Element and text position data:
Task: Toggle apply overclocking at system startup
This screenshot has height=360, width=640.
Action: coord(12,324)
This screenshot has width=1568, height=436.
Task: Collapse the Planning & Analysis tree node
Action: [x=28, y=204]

| WORK TO BE COMPLETED |
Find each line in the material above that contains the string "screenshot" and copy those lines out in full.

| RESPONSE FOR THIS EXERCISE |
This screenshot has height=360, width=640.
This screenshot has width=1568, height=436.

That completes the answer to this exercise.